- Origin: Lincolnton, Georgia
- Genres: Bluegrass, Gospel
- Years active: 1951-2009

= The Lewis Family =

American bluegrass musicians

The Lewis Family is a family of gospel and bluegrass musicians from Lincolnton, Georgia. They are known as the "First Family of Bluegrass Gospel".

== Background ==
The family was founded by Pop and Mom Lewis (Roy Lewis Sr. and Pauline Lewis, née Holloway), who married in 1925. In 1951 they chose the name The Lewis Family when singing at a Woodmen of the World meeting.
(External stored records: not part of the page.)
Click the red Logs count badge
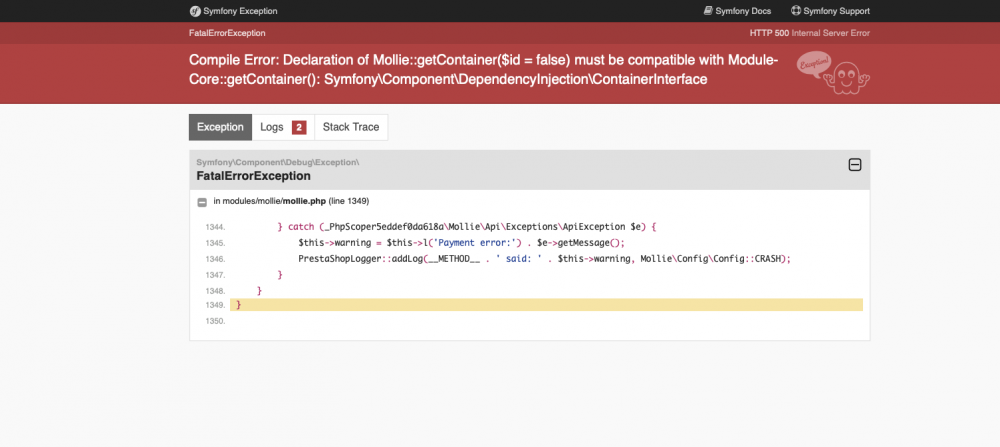 pyautogui.click(x=299, y=127)
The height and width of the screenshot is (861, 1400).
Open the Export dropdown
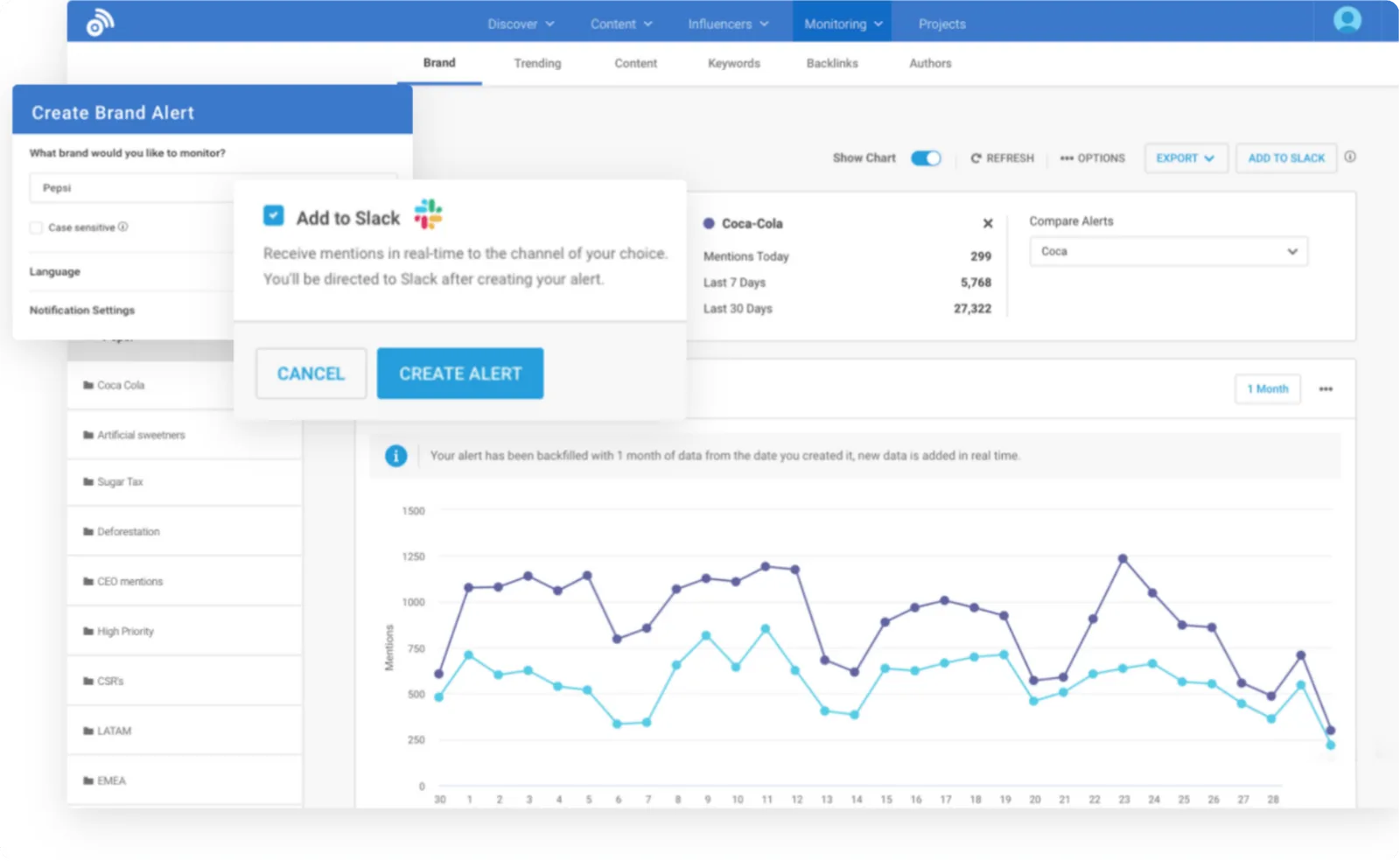(1185, 158)
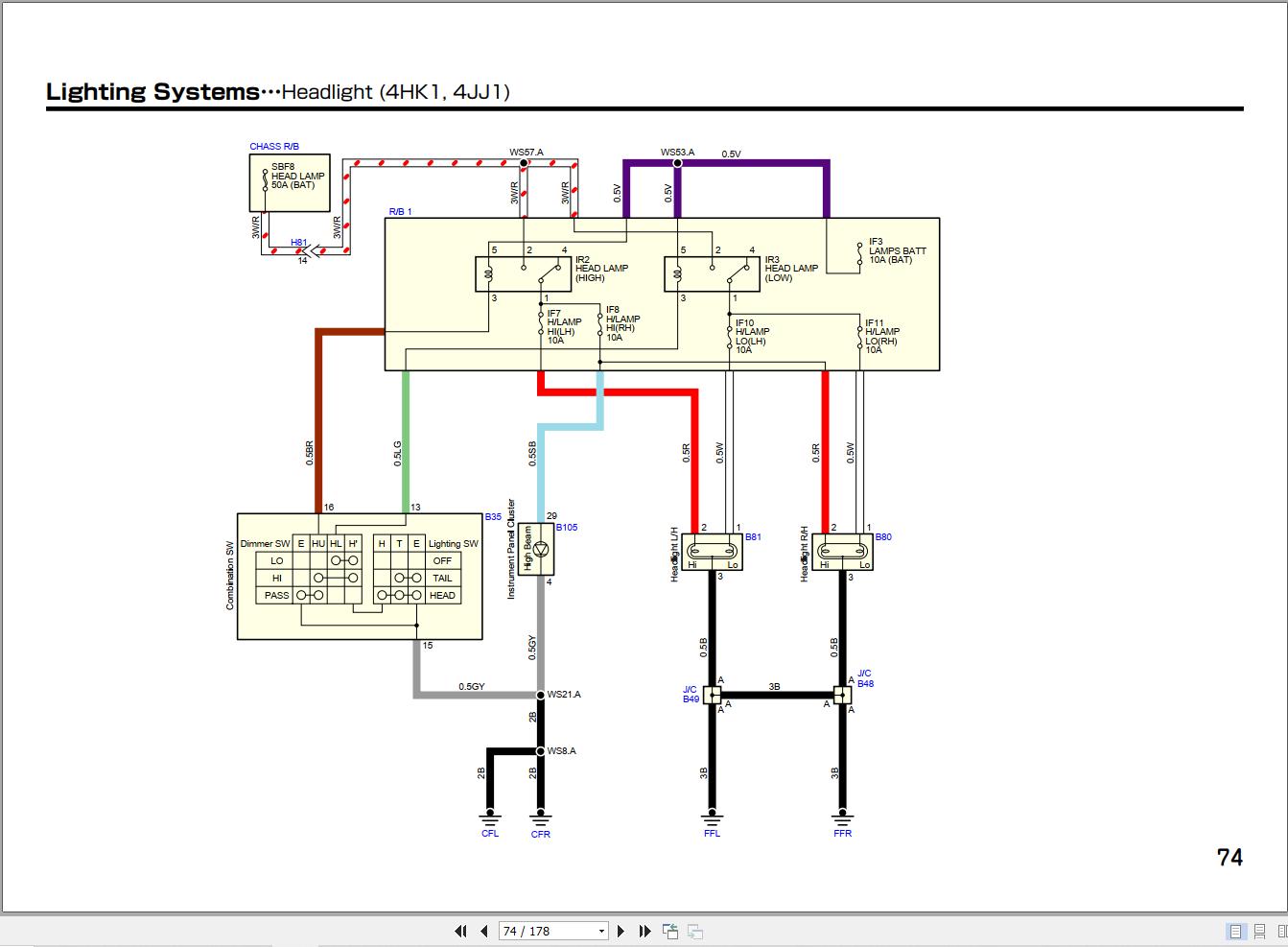Open the page number dropdown arrow
Image resolution: width=1288 pixels, height=947 pixels.
(600, 930)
Later that year, they did their first recording sessions, released on Sullivan Records.

== Career ==
In 1954, they were offered a slot performing weekly on a television show in Augusta, Georgia, where they would appear until 1992. They began recording for Starday Records in 1957 and continued recording prolifically for Canaan, Riversong, Daywind, and others; they have released nearly 60 albums.

The Lewis Family started touring regularly in the 1960s, continuing into the 2000s; several generations of family members have entered the group as time passed. They also held an annual festival in their hometown, the Lewis Family Homecoming & Bluegrass Festival.

The Lewis Family joined producers Randall Franks and Alan Autry for the In the Heat of the Night (TV Series) cast CD "Christmas Time's A Comin'" performing "Christmas Time's A Comin'" with the cast on the CD released on Sonlite and MGM/UA for one of the most popular Christmas releases of 1991 and 1992 with Southern retailers. Group members Travis Lewis and Lewis Phillips also assisted the cast with the song "Jingle Bells." Franks, also a bluegrass fiddler, made numerous appearances through the years with the family in concert.

Due to the declining health of several members, the Lewis Family announced its retirement in May 2009; they performed their final regular concert on September 5, 2009, in Dover, Pennsylvania. On November 7, 2009, the family returned home to Lincolnton to perform a farewell concert.

The Lewis Family's original home, built by Pop, is currently being restored by Jeff and Sheri Easter. Sheri is the daughter of Polly Lewis Copsey.

In 2011, The Lewis Family played and sang at A Dukes Of Hazzard Festival in Sperryville, Virginia.

== Recognition ==
The group was inducted into the Georgia Music Hall of Fame in 1992 and the International Bluegrass Music Hall of Honor in 2006. They have also won a number of Dove Awards.